Getting your brand noticed early in its lifespan is a crucial component to pharmaceutical product position strategy, said Corinne Le Goff, vice president, marketing, at Sanofi-Aventis.
“The most money we can make at the beginning, the better,” Le Goff said yesterday at the Center for Business Intelligence's 3rd Annual Pharmaceutical Market Research Summit in Philadelphia. Marketing strategy should begin in tandem with early-stage drug development, although investitures should be kept at a minimum until proof of concept is established, she said.
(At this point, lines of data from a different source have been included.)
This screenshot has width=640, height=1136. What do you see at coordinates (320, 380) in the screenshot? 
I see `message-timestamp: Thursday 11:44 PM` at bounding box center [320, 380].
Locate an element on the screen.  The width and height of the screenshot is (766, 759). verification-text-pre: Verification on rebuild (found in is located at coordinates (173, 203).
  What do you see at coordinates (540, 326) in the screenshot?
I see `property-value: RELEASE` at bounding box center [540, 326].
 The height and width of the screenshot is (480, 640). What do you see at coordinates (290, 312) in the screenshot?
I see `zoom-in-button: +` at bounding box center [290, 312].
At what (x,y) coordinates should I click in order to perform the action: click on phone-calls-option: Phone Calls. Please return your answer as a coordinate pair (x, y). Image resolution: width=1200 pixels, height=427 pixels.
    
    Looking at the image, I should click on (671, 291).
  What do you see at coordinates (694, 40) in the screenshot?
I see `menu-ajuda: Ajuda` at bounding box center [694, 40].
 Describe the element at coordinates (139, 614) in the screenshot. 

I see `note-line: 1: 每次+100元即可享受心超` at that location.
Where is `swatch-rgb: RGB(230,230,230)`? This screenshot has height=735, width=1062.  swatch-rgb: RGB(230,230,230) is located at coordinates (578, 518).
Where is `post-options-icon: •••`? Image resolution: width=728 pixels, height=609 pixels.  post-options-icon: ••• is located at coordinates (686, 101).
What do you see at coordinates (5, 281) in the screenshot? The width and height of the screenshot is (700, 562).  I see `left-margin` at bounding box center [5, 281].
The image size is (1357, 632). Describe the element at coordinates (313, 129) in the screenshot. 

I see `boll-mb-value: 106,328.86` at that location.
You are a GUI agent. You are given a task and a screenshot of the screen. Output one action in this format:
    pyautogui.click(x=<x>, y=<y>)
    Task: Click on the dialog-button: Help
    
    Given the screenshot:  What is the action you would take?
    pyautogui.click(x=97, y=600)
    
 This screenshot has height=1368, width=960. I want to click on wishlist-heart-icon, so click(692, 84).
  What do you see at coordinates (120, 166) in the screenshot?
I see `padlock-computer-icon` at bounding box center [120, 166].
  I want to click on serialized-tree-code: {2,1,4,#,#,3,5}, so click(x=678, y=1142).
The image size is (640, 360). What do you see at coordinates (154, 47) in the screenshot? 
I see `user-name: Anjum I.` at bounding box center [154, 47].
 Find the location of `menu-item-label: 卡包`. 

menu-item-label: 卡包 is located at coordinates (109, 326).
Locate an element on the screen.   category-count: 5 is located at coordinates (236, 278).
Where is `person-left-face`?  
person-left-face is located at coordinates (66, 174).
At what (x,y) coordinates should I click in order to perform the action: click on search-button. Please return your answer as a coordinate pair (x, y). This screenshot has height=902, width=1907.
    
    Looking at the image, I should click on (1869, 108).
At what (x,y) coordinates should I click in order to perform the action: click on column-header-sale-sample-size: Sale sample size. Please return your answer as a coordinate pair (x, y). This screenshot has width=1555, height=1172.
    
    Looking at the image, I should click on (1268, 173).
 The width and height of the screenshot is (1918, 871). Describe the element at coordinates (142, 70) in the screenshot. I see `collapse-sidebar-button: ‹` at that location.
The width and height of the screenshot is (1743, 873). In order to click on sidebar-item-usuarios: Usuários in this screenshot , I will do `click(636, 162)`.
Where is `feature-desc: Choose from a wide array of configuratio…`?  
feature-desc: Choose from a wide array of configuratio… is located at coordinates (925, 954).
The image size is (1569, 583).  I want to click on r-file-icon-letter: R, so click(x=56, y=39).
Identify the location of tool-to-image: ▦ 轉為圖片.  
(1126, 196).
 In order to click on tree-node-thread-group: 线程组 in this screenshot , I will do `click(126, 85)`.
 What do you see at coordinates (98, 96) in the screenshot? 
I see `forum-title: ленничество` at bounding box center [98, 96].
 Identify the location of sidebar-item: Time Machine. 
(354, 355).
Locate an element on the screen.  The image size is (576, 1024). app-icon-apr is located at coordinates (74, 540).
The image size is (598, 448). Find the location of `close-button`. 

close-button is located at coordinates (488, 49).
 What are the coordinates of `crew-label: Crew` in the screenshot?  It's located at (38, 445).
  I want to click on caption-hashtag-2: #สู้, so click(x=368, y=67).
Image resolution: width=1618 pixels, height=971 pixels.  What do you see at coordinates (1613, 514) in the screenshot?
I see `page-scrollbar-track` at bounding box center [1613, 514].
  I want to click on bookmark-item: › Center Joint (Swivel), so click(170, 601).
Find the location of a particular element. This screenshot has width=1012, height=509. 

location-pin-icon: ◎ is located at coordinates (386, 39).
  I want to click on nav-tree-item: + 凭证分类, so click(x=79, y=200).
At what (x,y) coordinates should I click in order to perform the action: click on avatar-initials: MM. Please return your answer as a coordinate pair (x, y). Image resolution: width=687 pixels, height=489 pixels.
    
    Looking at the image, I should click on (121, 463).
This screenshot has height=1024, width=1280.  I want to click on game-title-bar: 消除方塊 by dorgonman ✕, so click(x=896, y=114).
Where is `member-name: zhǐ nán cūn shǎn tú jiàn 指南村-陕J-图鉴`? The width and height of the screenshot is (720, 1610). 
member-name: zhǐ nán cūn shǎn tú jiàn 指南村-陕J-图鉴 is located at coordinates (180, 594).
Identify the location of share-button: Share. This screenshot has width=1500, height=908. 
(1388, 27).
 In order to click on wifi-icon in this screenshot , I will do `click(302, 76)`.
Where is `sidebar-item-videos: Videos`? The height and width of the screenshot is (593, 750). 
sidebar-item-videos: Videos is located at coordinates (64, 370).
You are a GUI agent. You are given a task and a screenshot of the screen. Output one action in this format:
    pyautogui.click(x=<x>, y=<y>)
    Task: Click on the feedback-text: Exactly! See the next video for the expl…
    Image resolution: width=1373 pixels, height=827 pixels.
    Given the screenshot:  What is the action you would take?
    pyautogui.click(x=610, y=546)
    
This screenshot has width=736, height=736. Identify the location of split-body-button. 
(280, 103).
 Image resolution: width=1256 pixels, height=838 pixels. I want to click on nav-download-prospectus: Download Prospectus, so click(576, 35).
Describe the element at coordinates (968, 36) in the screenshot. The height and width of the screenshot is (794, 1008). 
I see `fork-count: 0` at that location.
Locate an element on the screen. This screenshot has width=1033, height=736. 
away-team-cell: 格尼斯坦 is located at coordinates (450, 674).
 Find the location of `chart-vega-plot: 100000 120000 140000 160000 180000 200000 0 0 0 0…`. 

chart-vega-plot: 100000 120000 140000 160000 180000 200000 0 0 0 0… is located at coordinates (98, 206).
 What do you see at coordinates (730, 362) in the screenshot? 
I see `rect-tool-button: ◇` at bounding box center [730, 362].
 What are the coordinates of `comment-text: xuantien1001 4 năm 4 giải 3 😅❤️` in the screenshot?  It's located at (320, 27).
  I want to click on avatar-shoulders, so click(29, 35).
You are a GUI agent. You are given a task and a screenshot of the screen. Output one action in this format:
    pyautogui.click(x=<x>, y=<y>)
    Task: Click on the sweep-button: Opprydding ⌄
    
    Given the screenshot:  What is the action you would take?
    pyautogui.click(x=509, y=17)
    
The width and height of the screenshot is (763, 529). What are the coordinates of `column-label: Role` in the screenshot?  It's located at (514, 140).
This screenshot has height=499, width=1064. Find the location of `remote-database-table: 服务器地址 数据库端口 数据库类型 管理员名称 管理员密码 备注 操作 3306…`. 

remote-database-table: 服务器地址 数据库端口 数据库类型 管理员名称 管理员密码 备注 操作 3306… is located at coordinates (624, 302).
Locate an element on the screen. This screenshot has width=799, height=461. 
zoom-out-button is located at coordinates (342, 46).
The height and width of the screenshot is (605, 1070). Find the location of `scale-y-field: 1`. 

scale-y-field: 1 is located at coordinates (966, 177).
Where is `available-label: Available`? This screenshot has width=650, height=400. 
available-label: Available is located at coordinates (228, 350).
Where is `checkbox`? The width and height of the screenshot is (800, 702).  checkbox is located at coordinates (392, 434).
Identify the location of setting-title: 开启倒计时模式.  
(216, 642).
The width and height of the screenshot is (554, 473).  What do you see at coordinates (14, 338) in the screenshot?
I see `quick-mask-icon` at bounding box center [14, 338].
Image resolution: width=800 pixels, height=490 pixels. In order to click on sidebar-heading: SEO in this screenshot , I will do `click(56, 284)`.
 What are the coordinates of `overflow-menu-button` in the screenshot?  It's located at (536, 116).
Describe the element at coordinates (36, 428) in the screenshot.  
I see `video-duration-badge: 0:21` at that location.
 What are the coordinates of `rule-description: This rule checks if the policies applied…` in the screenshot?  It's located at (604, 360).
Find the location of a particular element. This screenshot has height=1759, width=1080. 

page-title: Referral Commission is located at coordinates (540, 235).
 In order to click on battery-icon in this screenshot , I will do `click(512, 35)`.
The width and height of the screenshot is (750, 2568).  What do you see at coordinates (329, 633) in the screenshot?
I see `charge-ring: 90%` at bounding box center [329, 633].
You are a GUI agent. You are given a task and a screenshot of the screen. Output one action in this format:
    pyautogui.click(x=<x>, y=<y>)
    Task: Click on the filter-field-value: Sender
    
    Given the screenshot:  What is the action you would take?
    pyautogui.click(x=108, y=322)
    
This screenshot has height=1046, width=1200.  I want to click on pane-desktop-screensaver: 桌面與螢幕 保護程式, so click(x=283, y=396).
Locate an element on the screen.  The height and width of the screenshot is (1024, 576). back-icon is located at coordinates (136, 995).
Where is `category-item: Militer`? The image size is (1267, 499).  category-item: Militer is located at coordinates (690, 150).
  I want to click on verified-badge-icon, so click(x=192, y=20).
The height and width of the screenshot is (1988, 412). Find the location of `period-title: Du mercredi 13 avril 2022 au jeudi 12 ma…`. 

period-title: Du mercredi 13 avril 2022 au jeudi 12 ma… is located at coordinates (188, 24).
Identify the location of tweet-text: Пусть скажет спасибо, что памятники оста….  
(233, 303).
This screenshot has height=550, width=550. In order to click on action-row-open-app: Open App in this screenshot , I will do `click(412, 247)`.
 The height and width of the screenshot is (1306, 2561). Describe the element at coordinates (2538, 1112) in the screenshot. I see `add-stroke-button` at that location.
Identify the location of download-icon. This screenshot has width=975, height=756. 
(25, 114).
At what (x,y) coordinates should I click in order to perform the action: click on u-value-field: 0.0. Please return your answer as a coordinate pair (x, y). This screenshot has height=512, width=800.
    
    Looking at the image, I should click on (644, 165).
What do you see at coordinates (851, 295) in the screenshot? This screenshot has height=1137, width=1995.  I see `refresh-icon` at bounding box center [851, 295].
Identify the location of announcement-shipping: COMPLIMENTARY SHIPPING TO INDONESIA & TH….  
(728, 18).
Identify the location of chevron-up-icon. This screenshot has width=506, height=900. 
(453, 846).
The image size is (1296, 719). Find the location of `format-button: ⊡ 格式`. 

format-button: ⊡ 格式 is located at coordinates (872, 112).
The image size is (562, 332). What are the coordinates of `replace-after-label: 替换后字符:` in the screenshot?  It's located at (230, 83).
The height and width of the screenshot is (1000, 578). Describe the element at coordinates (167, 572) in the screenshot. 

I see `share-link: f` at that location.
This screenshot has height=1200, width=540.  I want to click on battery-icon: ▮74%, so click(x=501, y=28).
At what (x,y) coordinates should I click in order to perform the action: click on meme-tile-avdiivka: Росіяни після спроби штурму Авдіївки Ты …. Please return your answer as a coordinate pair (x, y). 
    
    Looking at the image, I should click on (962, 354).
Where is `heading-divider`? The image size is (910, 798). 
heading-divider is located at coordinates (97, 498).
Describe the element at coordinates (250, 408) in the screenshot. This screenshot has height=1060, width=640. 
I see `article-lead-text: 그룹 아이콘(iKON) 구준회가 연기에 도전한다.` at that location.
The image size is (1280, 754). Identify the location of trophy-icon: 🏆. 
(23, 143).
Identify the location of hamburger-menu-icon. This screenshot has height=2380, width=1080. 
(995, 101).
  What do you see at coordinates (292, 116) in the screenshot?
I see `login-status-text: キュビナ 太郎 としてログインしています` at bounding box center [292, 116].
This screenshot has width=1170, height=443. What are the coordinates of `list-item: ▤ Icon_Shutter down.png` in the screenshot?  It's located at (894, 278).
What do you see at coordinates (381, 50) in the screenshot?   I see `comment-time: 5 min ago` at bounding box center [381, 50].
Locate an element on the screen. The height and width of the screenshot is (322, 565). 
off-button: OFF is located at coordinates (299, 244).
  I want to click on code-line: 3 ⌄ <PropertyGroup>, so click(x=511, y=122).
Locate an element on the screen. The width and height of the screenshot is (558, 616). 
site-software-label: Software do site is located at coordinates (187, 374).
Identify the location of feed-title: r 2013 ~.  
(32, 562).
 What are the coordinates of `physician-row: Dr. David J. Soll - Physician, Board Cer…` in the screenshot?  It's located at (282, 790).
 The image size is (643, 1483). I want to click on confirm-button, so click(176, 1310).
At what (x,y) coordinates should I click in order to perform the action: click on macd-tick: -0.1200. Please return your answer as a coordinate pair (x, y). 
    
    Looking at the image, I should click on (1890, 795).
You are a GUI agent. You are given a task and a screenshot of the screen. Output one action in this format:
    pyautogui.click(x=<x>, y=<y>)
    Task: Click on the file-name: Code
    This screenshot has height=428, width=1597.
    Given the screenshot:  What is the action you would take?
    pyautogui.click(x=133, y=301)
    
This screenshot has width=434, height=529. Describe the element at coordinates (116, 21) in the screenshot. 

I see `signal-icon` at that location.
In the meantime, marketers should focus on defining the market in terms of target audience and competitors, with a shift from therapeutic function to brand image occurring between Phase II and III, said Le Goff.
Le Goff cited the growing importance of Managed Care Organizations and Pharmacy Benefits Management, and noted that government is now the largest payer for pharmaceuticals. She also questioned sales reps ability to impact individual physicians, given limited access. “Are we really teaching physicians in four minutes?” wondered Le Goff.
Average marketing research budgets were 2.5 million in 2007, down 22.7% from 2006, according to Le Goff. “If it won't cost you much to be wrong, you should not spend much on market research.”
Regarding DTC television campaigns, marketers should “test at least three executions per winning concept,” said Le Goff. “You can have the best advertising campaign [creative], but it's still not necessarily good…you have to understand the market drivers. If we put everything in one bucket – we think patients will be market drivers solely – that may not be true,” said Le Goff.
Other key factors to remember during the launch process include a product's convenience level, the increasing importance of forecasts “five to 10 years out,” and the need to develop successful commercial partnerships, according to Le Goff.